:: INSTRUCTIONS ::
[a] Retype the value-function passage, starting at the words "Theorem 4.1" and ending after "original control variable).".
[b] Rewrite only the records from the line containing "Where should I click to: Point" through the line containing "pos(170,40)", keeping the requests in place. In each answer, multiply every coordinate by 2.05 and round to a whole number, with halves rounded up.

:: PASSAGE SHOWN ::
========

All we have to show is that our function is \(C^2\) at the first median. We denote limits from above the first median by \(V((t,t)+)\) and from below by \(V((t,t)-)\). A somewhat lengthy but elementary computation provides (continuity is clear)

$$\begin{aligned} V_x((t,t)-)=V_x((t,t)+)= \frac{\overline{\mu }^2-\overline{\mu }\delta }{\delta }e^{-2(\overline{\mu }-\delta )t} +\frac{-\overline{\mu }^2+\overline{\mu }\delta }{\delta }e^{-2\overline{\mu }t}. \end{aligned}$$

\(V_y((t,t)-)=V_y((t,t)+)\) follows by symmetry. Moreover, we have

$$\begin{aligned} V_{xx}((t,t)-)=V_{xx}((t,t)+)= \frac{-\overline{\mu }^3+\overline{\mu }^2 \delta }{\delta }e^{-2(\overline{\mu }-\delta )t} +\frac{\overline{\mu }^3-\overline{\mu }^2 \delta }{\delta }e^{-2\overline{\mu }t}. \end{aligned}$$

\(V_{yy}((t,t)-)=V_{yy}((t,t)+)\) follows again by symmetry, and the same is true for \(V_{xy}((t,t)-)=V_{xy}((t,t)+)\). \(\square \)

4 Verification

In this section we verify that the function V(x, y) of (23) is indeed the value function of our problem. We have

Theorem 4.1

The functionV(x, y) defined in (23) is the value function of the problem (5), and the optimal strategy is given by\(u^*(X_t,Y_t)=(\overline{\mu }-\delta )\mathbf {1}_{\{Y_t\ge X_t\}}+\delta \mathbf {1}_{\{Y_t < X_t\}}\) (which correspond to\(c^*(X_t,Y_t)=(\mu _2-\delta )\mathbf {1}_{\{Y_t\ge X_t\}}+(-\mu _1+\delta ) \mathbf {1}_{\{Y_t < X_t\}}\)in the original control variable).

========

:: LISTED ENTRIES ::

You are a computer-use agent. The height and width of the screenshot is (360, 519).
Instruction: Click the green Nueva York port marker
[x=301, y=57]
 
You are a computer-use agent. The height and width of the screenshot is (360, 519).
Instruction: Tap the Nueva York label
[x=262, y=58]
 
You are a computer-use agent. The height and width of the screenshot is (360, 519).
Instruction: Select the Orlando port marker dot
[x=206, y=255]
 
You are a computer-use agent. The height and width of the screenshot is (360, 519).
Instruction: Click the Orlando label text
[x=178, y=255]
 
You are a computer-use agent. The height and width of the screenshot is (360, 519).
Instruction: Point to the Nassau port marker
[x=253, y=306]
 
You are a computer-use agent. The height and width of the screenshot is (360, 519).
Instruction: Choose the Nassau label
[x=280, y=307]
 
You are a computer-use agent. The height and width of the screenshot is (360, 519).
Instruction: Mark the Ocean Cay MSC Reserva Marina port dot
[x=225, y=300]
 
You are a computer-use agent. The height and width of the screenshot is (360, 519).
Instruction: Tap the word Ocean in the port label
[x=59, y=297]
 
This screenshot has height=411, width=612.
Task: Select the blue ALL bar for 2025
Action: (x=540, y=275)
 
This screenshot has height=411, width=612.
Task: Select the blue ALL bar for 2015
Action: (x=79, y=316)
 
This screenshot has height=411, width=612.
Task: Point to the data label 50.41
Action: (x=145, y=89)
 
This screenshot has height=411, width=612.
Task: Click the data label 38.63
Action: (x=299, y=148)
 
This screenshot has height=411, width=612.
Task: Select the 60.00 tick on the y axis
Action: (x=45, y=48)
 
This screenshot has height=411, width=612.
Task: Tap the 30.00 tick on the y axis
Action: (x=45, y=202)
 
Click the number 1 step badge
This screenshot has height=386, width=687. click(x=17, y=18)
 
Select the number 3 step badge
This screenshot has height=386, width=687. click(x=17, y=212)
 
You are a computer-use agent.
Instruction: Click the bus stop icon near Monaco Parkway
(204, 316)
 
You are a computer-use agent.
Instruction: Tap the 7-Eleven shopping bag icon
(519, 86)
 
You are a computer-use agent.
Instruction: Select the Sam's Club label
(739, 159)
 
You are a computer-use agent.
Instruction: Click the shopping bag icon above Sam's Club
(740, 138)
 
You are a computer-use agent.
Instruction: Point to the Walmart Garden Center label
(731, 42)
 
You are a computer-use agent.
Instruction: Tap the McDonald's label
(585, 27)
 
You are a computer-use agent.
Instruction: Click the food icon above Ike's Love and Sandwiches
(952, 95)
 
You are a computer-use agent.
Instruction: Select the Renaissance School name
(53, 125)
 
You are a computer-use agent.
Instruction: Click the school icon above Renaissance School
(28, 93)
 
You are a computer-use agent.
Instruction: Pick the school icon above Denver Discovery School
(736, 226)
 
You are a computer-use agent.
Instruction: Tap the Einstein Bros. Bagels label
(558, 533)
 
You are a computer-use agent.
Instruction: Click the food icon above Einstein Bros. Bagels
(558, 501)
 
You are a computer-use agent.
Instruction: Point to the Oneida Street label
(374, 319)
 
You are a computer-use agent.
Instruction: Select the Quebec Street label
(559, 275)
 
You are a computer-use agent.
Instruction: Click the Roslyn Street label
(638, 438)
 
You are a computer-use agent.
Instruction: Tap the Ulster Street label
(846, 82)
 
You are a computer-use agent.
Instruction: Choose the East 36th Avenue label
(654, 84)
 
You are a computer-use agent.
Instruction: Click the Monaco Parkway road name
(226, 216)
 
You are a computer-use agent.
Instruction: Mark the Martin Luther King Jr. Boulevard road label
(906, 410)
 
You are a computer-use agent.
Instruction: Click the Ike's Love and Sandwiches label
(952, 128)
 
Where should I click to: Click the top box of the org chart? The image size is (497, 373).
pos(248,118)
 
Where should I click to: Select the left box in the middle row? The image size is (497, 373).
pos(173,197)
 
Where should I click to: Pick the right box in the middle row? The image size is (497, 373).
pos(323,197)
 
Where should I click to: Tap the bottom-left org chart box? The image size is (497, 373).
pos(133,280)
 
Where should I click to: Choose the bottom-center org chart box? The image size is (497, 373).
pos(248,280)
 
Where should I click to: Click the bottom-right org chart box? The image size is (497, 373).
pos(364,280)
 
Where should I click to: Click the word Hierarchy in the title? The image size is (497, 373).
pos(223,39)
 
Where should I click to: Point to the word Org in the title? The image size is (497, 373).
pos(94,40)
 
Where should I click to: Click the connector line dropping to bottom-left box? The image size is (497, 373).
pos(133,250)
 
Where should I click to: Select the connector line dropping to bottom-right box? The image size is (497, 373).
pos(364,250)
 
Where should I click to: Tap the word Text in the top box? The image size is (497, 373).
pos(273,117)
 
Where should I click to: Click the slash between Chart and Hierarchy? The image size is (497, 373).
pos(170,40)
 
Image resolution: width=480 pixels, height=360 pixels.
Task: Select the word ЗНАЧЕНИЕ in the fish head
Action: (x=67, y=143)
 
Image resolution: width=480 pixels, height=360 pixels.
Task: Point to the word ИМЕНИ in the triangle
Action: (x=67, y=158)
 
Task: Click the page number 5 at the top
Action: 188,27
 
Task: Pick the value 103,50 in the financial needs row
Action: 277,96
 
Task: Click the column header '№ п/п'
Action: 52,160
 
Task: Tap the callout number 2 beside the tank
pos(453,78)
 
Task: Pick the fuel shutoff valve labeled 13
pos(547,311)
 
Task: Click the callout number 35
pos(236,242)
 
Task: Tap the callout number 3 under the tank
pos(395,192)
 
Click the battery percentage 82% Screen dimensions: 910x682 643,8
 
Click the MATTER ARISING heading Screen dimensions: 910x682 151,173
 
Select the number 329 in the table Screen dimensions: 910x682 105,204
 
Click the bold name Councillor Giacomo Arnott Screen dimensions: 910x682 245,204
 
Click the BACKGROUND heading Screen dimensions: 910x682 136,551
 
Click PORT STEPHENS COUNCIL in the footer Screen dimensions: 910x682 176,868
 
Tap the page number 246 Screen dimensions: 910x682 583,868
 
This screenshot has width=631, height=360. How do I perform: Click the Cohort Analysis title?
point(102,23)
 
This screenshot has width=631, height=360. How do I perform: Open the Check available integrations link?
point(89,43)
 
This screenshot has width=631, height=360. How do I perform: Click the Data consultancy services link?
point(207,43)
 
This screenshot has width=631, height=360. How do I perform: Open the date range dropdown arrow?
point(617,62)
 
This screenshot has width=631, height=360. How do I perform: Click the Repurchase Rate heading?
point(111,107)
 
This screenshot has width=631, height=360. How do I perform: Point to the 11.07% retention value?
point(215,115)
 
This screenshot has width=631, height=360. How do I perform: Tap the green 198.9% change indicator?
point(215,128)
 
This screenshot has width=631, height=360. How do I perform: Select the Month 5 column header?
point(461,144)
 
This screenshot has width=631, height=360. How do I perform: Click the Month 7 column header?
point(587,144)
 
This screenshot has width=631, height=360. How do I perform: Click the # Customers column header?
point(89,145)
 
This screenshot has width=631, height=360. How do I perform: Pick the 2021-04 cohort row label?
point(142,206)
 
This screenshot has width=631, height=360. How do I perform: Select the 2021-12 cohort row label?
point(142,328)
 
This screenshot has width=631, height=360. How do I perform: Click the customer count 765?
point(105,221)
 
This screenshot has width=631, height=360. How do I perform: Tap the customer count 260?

========

:: FINAL RESULTS ::
[a]
Theorem 4.1

The functionV(x, y) defined in (23) is the value function of the problem (5), and the optimal strategy is given by\(u^*(X_t,Y_t)=(\overline{\mu }-\delta )\mathbf {1}_{\{Y_t\ge X_t\}}+\delta \mathbf {1}_{\{Y_t < X_t\}}\) (which correspond to\(c^*(X_t,Y_t)=(\mu _2-\delta )\mathbf {1}_{\{Y_t\ge X_t\}}+(-\mu _1+\delta ) \mathbf {1}_{\{Y_t < X_t\}}\)in the original control variable).

[b]
Where should I click to: Point to the word Org in the title? The image size is (497, 373).
pos(193,82)
 
Where should I click to: Click the connector line dropping to bottom-left box? The image size is (497, 373).
pos(273,513)
 
Where should I click to: Select the connector line dropping to bottom-right box? The image size is (497, 373).
pos(746,513)
 
Where should I click to: Tap the word Text in the top box? The image size is (497, 373).
pos(560,240)
 
Where should I click to: Click the slash between Chart and Hierarchy? The image size is (497, 373).
pos(349,82)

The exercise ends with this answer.